By Any Means Necessary


Lenin and Trotsky agreed on a strategy for the socialist revolution in Russia – by any means necessary.  With developed capitalist economies running headstrong into nationalizing key industries starting but not ending with banking under the too big, too connected and too influential to fail principle, one can easily imagine Paulson and Bernanke are the modern day revolutionaries bringing socialist principles to banking under the strategy of by any means necessary.  


However, I am not making a case for a Darwinian outcome nor for a Soviet outcome.  Both are unacceptable and neither Paulson nor Bernanke are closet socialists.  But there actions to date speak of far greater fears over the health of the banking system and economy than I think many give them credit for.  Indeed the actions foretell a by-any-means-necessary response because they perceive the scale of the problem is so enormous that a revolutionary response is needed. 
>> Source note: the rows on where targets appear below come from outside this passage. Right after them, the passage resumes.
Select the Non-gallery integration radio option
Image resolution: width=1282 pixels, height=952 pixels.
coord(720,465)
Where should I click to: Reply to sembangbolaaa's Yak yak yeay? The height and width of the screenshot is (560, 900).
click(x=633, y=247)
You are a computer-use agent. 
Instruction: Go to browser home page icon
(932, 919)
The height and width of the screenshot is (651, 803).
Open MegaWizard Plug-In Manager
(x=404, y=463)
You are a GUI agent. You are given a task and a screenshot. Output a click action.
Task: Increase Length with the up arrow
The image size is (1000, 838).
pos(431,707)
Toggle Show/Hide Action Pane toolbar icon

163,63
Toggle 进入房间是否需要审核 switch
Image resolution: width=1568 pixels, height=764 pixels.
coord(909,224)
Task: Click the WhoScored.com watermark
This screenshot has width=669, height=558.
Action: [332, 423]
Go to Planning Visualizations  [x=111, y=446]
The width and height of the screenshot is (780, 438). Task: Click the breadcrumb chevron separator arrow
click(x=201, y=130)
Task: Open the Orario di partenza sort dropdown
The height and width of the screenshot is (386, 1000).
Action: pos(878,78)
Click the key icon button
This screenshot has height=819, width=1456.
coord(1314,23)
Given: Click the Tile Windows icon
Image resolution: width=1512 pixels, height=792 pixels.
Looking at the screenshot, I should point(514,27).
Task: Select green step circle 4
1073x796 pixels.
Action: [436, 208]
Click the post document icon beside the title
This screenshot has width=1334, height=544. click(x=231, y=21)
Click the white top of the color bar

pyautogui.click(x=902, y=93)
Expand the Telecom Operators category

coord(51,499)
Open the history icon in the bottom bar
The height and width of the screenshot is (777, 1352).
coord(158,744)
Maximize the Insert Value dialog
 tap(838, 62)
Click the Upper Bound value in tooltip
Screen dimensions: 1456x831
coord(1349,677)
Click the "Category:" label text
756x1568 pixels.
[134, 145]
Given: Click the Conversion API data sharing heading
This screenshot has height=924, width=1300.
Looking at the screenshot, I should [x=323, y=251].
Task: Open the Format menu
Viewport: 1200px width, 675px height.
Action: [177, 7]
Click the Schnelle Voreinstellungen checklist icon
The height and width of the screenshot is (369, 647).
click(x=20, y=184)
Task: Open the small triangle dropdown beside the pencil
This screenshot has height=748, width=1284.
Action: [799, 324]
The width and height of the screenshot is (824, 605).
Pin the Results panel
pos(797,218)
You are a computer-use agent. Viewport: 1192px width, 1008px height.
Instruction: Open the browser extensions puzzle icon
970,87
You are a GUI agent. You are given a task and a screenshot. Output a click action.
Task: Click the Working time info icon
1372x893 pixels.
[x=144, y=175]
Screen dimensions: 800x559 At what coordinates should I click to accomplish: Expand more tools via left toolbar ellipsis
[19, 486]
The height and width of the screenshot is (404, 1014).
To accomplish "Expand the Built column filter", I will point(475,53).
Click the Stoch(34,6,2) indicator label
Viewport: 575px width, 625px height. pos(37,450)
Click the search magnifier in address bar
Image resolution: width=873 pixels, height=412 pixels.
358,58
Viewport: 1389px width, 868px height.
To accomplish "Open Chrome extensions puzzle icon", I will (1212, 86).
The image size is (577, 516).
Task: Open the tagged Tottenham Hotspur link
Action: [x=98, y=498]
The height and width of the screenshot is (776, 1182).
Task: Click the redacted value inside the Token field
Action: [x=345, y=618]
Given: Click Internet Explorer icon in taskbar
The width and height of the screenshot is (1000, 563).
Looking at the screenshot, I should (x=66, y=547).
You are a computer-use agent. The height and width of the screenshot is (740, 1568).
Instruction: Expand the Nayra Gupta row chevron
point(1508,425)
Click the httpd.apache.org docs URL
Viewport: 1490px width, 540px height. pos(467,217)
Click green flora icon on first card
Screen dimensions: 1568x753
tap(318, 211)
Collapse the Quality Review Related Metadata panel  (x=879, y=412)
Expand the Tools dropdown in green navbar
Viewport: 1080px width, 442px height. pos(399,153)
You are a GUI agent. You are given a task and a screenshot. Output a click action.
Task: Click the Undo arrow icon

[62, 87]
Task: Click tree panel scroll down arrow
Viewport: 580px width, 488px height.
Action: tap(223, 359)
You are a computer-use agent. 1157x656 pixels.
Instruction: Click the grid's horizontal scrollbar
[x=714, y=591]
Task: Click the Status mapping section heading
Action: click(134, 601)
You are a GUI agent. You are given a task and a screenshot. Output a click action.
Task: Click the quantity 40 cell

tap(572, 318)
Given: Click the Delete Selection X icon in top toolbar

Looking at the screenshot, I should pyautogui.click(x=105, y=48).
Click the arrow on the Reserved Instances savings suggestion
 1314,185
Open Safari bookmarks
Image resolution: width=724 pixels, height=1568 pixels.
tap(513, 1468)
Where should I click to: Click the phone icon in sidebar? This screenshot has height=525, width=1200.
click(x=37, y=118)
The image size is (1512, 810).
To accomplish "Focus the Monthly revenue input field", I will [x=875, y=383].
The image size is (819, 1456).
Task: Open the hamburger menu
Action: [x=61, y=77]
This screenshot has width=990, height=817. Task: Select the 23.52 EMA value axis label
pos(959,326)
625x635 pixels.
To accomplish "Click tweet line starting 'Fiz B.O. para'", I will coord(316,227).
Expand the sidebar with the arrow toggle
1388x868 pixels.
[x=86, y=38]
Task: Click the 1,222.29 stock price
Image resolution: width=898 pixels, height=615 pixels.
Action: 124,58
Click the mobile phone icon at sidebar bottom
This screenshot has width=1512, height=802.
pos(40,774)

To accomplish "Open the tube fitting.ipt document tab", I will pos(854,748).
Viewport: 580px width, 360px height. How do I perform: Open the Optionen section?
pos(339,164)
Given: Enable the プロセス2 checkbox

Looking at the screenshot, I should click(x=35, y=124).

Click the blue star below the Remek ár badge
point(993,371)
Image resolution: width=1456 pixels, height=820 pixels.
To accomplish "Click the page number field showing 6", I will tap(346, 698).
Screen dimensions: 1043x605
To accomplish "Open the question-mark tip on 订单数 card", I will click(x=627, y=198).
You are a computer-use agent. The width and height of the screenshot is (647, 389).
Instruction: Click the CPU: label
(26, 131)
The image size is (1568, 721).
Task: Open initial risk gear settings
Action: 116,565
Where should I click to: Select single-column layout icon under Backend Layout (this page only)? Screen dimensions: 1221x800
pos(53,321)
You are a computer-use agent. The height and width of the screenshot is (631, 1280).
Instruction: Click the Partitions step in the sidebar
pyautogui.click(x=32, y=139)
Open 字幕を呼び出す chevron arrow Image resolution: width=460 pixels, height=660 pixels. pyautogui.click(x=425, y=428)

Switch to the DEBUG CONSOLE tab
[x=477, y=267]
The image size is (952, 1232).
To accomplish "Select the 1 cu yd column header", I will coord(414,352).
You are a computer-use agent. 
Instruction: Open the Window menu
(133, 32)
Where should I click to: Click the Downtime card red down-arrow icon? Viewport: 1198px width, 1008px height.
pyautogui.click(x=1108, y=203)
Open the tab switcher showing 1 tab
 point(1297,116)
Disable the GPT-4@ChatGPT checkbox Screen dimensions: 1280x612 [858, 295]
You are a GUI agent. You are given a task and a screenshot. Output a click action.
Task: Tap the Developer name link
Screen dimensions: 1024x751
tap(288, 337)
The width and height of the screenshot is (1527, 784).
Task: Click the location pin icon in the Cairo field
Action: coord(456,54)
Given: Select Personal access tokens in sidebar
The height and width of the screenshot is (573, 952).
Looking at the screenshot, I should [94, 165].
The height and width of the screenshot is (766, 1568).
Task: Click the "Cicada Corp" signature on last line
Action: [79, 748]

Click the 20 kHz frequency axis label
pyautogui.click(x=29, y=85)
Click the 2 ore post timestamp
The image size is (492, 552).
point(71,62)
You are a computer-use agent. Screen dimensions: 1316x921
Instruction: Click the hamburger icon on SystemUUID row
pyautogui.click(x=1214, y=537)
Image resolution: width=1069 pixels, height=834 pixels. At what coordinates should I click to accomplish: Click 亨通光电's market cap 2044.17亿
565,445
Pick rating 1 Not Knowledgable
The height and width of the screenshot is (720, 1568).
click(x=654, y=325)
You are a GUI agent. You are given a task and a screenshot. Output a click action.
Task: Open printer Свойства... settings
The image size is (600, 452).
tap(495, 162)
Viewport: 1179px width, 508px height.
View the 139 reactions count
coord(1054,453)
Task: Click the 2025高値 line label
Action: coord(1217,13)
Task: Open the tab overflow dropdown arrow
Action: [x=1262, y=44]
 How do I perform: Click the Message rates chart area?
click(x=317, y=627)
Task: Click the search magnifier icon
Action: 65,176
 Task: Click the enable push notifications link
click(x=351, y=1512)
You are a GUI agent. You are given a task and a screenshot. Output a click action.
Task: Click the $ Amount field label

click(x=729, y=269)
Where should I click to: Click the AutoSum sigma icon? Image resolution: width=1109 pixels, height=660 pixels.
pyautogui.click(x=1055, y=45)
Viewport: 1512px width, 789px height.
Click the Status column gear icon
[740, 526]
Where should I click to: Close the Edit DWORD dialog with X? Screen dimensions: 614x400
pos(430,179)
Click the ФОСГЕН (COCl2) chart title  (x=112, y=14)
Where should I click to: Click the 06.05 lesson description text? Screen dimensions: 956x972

Think for a minute about the ideologues in the White House who operated on the assumption that less government regulation and less government period in markets was best for everyone now leading the largest government intervention into the banking system in the nation’s history.  Things have to be really bad to allow this about face.  This brings me to the Fed Chairman’s appearance this week in Congress where in his prepared remarks he said a second stimulus package, which Democrats to that point had been advocating, would be helpful.  Well I’ll be a monkey’s uncle.  Now the White House is on board.   Is this a dream/nightmare?


My point is underestimating the power of the banking and economic crises and adverse feedback loop has been the main characteristic of markets for much of the last 14 months.  The Fed’s balance sheet has nearly quintupled this year and is approaching $2trln.  The Fed has cut 375bps since last September and will cut more October 29 (if not sooner with other central banks in light of the collapse in equity prices today).  The Treasury has committed $250bln into recapitalizing banks and has another $450bln earmarked for buying distressed ABS.  All arguably needed and yet still not sufficient. 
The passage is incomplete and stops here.